## TASK BRIEF
Pull each line containing "computer" from the data.

++++ DATA RECORDS

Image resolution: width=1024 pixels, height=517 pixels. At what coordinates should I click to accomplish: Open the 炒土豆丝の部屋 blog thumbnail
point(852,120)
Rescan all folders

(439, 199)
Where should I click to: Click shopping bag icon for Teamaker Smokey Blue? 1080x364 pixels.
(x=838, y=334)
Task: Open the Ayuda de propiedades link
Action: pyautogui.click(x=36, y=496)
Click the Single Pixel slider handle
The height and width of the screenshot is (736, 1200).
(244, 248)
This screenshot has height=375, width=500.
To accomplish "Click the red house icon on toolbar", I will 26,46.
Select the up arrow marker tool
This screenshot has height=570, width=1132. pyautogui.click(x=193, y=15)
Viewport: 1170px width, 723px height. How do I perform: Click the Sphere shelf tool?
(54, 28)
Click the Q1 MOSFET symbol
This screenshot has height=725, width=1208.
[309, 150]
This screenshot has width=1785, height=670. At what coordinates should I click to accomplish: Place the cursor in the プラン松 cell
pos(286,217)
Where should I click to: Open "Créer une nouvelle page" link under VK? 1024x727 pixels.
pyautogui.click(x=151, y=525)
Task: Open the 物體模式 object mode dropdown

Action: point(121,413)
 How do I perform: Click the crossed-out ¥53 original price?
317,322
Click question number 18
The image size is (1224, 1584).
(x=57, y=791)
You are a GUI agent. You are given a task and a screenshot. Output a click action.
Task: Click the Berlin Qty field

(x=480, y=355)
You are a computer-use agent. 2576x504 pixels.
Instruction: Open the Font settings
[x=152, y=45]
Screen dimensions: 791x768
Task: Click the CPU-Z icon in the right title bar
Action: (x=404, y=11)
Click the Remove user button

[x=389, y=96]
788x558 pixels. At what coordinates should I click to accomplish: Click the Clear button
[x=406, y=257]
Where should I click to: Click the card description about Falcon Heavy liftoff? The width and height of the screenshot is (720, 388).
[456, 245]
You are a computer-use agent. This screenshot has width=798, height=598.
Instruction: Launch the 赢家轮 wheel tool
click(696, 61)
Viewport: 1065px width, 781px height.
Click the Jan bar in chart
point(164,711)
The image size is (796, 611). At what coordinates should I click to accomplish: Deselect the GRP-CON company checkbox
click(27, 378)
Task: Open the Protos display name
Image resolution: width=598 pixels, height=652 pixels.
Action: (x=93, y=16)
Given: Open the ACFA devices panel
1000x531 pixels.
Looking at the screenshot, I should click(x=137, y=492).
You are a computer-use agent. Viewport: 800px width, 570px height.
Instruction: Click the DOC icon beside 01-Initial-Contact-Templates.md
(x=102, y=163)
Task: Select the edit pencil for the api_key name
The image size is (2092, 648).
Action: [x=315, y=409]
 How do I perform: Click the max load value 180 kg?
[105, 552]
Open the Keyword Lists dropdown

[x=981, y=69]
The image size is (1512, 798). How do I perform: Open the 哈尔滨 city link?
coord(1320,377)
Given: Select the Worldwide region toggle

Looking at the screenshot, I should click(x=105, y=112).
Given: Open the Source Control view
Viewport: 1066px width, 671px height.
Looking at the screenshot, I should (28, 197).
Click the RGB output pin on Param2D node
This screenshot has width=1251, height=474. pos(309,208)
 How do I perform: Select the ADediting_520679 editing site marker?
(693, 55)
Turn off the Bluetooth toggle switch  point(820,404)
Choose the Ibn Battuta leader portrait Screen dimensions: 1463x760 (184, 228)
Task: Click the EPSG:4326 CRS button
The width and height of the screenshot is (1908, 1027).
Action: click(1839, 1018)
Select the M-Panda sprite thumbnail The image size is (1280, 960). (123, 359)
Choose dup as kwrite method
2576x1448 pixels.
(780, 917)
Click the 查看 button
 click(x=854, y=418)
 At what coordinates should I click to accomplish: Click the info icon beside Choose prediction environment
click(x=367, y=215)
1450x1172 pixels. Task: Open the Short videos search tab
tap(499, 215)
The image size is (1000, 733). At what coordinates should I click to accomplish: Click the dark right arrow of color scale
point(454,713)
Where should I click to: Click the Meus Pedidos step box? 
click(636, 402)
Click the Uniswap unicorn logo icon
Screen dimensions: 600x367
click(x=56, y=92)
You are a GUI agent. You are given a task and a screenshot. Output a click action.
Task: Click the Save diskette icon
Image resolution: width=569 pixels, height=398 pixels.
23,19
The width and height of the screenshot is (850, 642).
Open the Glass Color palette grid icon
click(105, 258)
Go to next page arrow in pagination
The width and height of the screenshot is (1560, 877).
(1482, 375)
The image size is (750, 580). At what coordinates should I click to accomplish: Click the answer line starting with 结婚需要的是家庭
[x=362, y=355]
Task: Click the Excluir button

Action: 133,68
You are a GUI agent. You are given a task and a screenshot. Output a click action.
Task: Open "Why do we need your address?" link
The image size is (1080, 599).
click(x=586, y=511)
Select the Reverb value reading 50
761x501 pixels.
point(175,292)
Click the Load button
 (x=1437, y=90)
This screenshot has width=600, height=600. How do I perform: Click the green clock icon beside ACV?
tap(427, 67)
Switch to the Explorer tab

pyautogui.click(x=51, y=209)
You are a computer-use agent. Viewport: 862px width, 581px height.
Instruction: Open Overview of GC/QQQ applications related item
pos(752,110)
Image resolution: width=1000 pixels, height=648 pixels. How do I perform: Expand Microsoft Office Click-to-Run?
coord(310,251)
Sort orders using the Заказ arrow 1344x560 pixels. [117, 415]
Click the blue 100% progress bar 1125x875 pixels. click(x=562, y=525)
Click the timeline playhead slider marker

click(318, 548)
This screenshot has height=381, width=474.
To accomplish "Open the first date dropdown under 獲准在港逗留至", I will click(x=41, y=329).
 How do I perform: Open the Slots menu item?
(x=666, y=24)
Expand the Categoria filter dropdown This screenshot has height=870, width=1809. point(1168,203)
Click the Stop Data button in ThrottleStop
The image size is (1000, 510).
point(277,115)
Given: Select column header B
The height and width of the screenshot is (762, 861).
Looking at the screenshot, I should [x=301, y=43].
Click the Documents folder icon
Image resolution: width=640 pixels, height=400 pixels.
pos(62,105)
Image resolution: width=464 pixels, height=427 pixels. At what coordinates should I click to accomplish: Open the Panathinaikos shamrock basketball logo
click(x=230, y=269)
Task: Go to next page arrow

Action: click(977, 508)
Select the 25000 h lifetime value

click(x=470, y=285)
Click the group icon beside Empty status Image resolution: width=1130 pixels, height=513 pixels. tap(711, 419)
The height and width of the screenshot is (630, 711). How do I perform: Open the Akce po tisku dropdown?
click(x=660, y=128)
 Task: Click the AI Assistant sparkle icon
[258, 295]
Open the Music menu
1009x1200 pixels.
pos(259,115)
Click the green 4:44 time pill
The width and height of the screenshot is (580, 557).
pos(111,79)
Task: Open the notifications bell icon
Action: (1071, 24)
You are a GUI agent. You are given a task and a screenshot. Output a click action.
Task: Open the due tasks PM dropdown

++++++++

## OUTPUT FOR THIS EXERCISE
You are a computer-use agent. 2576x504 pixels.
You are a computer-use agent. This screenshot has width=798, height=598.
You are a computer-use agent. Viewport: 800px width, 570px height.
You are a computer-use agent. Viewport: 862px width, 581px height.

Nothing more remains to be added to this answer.